* The task
Format the rows below as a Markdown table with the columns No. and Text, numbering each row and skipping any blank ones.

#####

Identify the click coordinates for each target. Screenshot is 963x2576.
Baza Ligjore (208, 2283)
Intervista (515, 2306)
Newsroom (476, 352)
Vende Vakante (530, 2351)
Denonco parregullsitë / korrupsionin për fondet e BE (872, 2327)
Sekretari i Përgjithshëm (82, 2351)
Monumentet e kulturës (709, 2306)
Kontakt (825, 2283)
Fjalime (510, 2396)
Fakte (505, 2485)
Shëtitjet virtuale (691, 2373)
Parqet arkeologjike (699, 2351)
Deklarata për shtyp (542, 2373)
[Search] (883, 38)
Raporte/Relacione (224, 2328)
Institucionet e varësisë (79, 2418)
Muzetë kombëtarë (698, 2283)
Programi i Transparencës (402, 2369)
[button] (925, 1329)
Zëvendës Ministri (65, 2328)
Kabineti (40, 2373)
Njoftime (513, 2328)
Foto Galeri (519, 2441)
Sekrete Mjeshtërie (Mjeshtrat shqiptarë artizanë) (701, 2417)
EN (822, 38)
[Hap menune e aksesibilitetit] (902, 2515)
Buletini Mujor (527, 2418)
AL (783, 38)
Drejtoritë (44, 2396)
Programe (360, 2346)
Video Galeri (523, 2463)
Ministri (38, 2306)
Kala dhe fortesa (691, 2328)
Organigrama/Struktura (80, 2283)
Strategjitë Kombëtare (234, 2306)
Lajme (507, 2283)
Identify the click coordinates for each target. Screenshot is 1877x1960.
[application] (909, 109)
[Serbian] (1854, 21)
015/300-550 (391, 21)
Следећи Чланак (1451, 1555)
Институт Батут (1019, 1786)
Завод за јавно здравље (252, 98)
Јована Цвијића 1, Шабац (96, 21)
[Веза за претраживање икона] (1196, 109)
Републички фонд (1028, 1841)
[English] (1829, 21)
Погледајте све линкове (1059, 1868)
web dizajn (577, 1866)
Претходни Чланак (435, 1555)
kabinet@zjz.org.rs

#####

* Problem solution
| No. | Text |
|---|---|
| 1 | Identify the click coordinates for each target. Screenshot is 963x2576. |
| 2 | Baza Ligjore (208, 2283) |
| 3 | Intervista (515, 2306) |
| 4 | Newsroom (476, 352) |
| 5 | Vende Vakante (530, 2351) |
| 6 | Denonco parregullsitë / korrupsionin për fondet e BE (872, 2327) |
| 7 | Sekretari i Përgjithshëm (82, 2351) |
| 8 | Monumentet e kulturës (709, 2306) |
| 9 | Kontakt (825, 2283) |
| 10 | Fjalime (510, 2396) |
| 11 | Fakte (505, 2485) |
| 12 | Shëtitjet virtuale (691, 2373) |
| 13 | Parqet arkeologjike (699, 2351) |
| 14 | Deklarata për shtyp (542, 2373) |
| 15 | [Search] (883, 38) |
| 16 | Raporte/Relacione (224, 2328) |
| 17 | Institucionet e varësisë (79, 2418) |
| 18 | Muzetë kombëtarë (698, 2283) |
| 19 | Programi i Transparencës (402, 2369) |
| 20 | [button] (925, 1329) |
| 21 | Zëvendës Ministri (65, 2328) |
| 22 | Kabineti (40, 2373) |
| 23 | Njoftime (513, 2328) |
| 24 | Foto Galeri (519, 2441) |
| 25 | Sekrete Mjeshtërie (Mjeshtrat shqiptarë artizanë) (701, 2417) |
| 26 | EN (822, 38) |
| 27 | [Hap menune e aksesibilitetit] (902, 2515) |
| 28 | Buletini Mujor (527, 2418) |
| 29 | AL (783, 38) |
| 30 | Drejtoritë (44, 2396) |
| 31 | Programe (360, 2346) |
| 32 | Video Galeri (523, 2463) |
| 33 | Ministri (38, 2306) |
| 34 | Kala dhe fortesa (691, 2328) |
| 35 | Organigrama/Struktura (80, 2283) |
| 36 | Strategjitë Kombëtare (234, 2306) |
| 37 | Lajme (507, 2283) |
| 38 | Identify the click coordinates for each target. Screenshot is 1877x1960. |
| 39 | [application] (909, 109) |
| 40 | [Serbian] (1854, 21) |
| 41 | 015/300-550 (391, 21) |
| 42 | Следећи Чланак (1451, 1555) |
| 43 | Институт Батут (1019, 1786) |
| 44 | Завод за јавно здравље (252, 98) |
| 45 | Јована Цвијића 1, Шабац (96, 21) |
| 46 | [Веза за претраживање икона] (1196, 109) |
| 47 | Републички фонд (1028, 1841) |
| 48 | [English] (1829, 21) |
| 49 | Погледајте све линкове (1059, 1868) |
| 50 | web dizajn (577, 1866) |
| 51 | Претходни Чланак (435, 1555) |
| 52 | kabinet@zjz.org.rs |